Work task: Where does the string "agent" appear in the records? Copy every line that contains it.

Source data:

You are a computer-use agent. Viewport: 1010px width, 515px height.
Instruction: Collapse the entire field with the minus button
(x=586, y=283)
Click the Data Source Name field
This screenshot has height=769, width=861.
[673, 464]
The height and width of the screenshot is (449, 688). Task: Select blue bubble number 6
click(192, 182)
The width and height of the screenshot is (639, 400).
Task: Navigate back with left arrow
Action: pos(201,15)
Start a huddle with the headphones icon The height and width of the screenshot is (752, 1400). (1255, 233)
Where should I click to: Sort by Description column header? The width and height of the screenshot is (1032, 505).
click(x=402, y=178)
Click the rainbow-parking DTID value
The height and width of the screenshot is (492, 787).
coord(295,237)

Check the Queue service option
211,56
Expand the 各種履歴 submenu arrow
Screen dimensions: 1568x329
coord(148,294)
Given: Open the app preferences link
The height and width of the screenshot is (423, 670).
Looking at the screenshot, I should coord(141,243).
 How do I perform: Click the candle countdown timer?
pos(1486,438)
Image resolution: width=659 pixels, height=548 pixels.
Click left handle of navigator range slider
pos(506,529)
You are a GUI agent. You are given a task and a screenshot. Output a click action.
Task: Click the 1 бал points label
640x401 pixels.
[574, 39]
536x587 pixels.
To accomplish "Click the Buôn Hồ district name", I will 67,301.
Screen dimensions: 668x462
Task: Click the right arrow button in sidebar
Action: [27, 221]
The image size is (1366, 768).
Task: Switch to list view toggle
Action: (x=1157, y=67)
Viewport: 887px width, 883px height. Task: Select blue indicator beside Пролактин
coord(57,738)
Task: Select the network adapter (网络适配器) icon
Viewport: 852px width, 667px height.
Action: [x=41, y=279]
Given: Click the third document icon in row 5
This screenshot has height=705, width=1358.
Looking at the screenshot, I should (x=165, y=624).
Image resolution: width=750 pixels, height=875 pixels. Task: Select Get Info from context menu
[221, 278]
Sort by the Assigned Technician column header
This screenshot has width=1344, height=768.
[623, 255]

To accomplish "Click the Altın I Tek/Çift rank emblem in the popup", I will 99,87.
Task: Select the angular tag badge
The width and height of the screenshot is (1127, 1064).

Problem solution:
You are a computer-use agent. Viewport: 1010px width, 515px height.
You are a GUI agent. You are given a task and a screenshot. Output a click action.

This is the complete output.